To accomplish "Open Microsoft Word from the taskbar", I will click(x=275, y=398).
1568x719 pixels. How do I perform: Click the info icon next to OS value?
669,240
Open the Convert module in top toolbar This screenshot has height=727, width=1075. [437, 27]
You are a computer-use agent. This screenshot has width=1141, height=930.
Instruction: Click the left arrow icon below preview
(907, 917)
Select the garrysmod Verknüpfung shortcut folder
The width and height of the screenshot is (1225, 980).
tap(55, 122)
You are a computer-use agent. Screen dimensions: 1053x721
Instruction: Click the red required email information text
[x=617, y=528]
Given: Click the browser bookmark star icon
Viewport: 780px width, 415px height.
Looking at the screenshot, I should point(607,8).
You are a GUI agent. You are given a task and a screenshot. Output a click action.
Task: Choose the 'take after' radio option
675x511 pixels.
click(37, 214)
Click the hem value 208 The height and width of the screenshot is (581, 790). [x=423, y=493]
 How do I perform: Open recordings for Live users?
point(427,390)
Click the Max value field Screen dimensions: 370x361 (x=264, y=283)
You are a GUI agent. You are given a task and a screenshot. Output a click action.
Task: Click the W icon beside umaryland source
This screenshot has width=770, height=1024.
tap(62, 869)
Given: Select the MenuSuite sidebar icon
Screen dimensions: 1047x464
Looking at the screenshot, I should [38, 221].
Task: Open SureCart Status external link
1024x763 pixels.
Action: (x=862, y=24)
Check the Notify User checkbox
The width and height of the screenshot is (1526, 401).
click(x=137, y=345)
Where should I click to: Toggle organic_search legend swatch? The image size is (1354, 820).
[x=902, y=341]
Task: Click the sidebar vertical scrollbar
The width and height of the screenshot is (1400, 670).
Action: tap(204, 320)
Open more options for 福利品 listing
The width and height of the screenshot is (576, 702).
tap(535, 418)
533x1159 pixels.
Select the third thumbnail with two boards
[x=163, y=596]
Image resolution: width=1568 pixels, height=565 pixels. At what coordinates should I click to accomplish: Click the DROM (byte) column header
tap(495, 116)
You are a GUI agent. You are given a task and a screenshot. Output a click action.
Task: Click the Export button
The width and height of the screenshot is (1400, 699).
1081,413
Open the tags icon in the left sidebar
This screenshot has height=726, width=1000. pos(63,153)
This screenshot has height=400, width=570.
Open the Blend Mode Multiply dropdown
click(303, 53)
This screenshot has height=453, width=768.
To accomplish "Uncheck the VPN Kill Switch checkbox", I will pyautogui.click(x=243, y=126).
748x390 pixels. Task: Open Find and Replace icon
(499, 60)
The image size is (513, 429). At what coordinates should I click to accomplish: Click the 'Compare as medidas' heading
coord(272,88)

● Your goal: What is wanted is an exact repetition of the lines from the one with "Open the tags icon in the left sidebar" through the last line of the material above, both ends included.

● Result:
Open the tags icon in the left sidebar
This screenshot has height=726, width=1000. pos(63,153)
This screenshot has height=400, width=570.
Open the Blend Mode Multiply dropdown
click(303, 53)
This screenshot has height=453, width=768.
To accomplish "Uncheck the VPN Kill Switch checkbox", I will pyautogui.click(x=243, y=126).
748x390 pixels. Task: Open Find and Replace icon
(499, 60)
The image size is (513, 429). At what coordinates should I click to accomplish: Click the 'Compare as medidas' heading
coord(272,88)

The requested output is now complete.